The city also plans to hire security guards to monitor parks this summer.
In the lead-up to last year's operation, top city bureaucrats shared several detailed documents about the park.
In one titled “Trinity Bellwoods Park Analysis,” a map of the park is marked with locations of the tents and structures.
A chart identifies each person living in the park by name along with a photograph of their tent and, in some cases, photographs of the encampment resident.
There are also notes on each person's behaviour, and how the city expects they would respond when asked to leave the park.
The documents upset some people who lived in the Trinity encampments at the time. They said they did not consent to city's collection of their personal information - nor did they know the information was being collected.
David Naini, whose legal name is Navid Emanian, said he thought the information the city kept was “weird and creepy.”

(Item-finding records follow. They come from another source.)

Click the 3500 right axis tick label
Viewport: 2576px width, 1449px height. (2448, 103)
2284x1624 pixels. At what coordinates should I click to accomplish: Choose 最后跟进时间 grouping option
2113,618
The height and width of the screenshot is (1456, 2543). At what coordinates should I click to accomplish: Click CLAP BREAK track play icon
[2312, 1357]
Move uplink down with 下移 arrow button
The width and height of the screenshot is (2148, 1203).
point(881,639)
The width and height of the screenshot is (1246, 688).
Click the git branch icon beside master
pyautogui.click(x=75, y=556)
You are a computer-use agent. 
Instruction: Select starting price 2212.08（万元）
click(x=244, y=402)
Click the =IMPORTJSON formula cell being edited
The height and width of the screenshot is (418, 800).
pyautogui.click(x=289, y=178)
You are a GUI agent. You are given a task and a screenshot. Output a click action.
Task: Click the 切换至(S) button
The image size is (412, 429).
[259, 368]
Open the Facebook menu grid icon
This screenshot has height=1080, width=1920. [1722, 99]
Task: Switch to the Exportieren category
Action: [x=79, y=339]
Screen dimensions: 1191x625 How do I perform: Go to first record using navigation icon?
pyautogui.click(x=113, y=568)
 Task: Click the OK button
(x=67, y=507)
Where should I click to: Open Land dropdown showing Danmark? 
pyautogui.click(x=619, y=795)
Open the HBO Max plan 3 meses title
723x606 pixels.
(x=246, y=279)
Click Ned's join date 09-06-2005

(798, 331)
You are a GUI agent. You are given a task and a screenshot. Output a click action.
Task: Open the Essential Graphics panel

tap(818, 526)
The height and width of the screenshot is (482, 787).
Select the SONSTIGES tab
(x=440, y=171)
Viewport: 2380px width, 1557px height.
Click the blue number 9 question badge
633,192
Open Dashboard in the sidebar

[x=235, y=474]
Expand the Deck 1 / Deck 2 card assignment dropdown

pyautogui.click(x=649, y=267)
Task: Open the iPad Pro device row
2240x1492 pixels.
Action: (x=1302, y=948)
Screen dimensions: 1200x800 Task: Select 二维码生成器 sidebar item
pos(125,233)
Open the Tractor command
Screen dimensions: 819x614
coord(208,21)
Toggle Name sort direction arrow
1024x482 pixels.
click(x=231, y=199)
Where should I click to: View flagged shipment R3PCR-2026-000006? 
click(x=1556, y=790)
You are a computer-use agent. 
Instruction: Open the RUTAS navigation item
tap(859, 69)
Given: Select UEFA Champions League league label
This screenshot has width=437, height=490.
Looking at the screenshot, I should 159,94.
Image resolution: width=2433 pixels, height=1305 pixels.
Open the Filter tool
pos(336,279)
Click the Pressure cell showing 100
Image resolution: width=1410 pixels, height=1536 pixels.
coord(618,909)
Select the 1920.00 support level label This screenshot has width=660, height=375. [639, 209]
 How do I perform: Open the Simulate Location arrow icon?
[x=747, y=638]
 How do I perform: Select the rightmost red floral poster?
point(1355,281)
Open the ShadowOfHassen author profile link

“I think it's the opposite of what they're supposed to be doing,” the 57-year-old said.
In one entry, the city warns about a man - all names and photographs are redacted in the released documents - who was “most likely to escalate” and “has a large clutter surrounding encampment that he claims to make art with.”
A former Trinity resident who is known in the community as j the letter believes that is about him. (He says his legal name, Jeremy Magyar, harkens back to his life before becoming homeless.)
“They did us dirty,” he said.
“They were taking photographs of me, of my tent, numbering the tent, but never telling me what they were doing with that.”
After he lost his tent at Trinity, he moved to a second encampment - which was cleared by the city and police a month laterin another episode that turned violent - and then a third.
At that point, the city shifted gears with a softer approach and offered him and several others living there permanent housing.
Now, dozens of his paintings line the walls, floors and ceiling in his apartment.
Still, he worries that without people living in highly visible encampments concerns facing the vulnerable - including the collection of personal information - will be swept aside.
“I kind of wish I was still on the forefront of being in a tent because I feel like they're just not going to take me seriously now,” he said.
“I don't know if there's justice to be had. We don't have any rights.”